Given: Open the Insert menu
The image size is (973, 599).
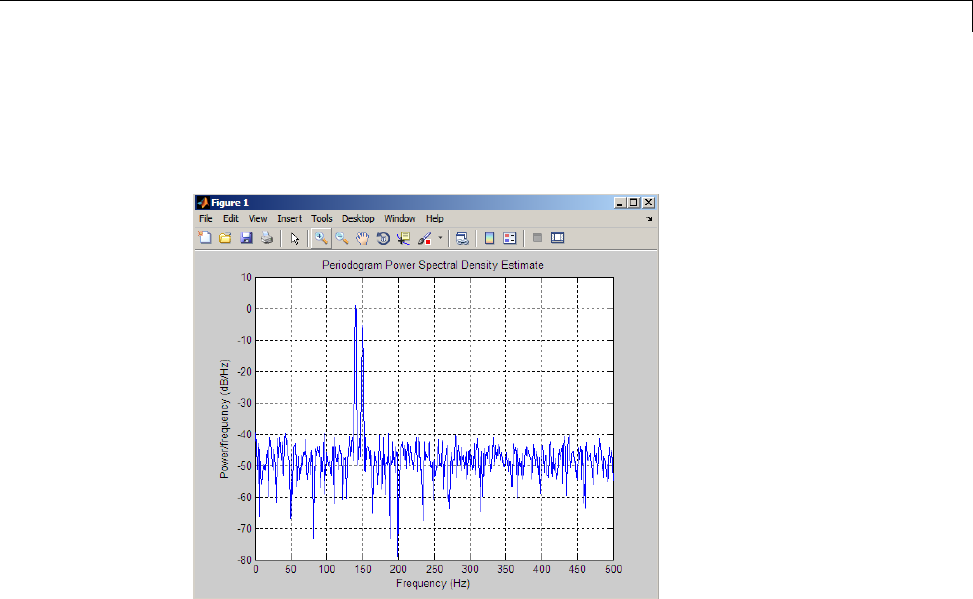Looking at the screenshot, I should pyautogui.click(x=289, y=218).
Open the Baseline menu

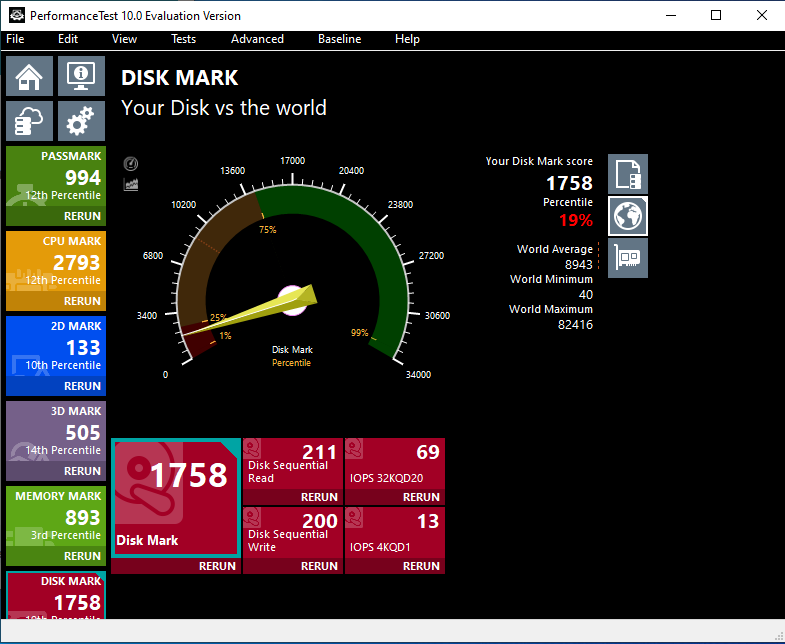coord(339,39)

▶ **REQUIRED TASK**: Copy every line of the records above word for word, leaving out the pictures.

▶ **RESULT BELOW**:
Given: Open the Insert menu
The image size is (973, 599).
Looking at the screenshot, I should pyautogui.click(x=289, y=218).
Open the Baseline menu

coord(339,39)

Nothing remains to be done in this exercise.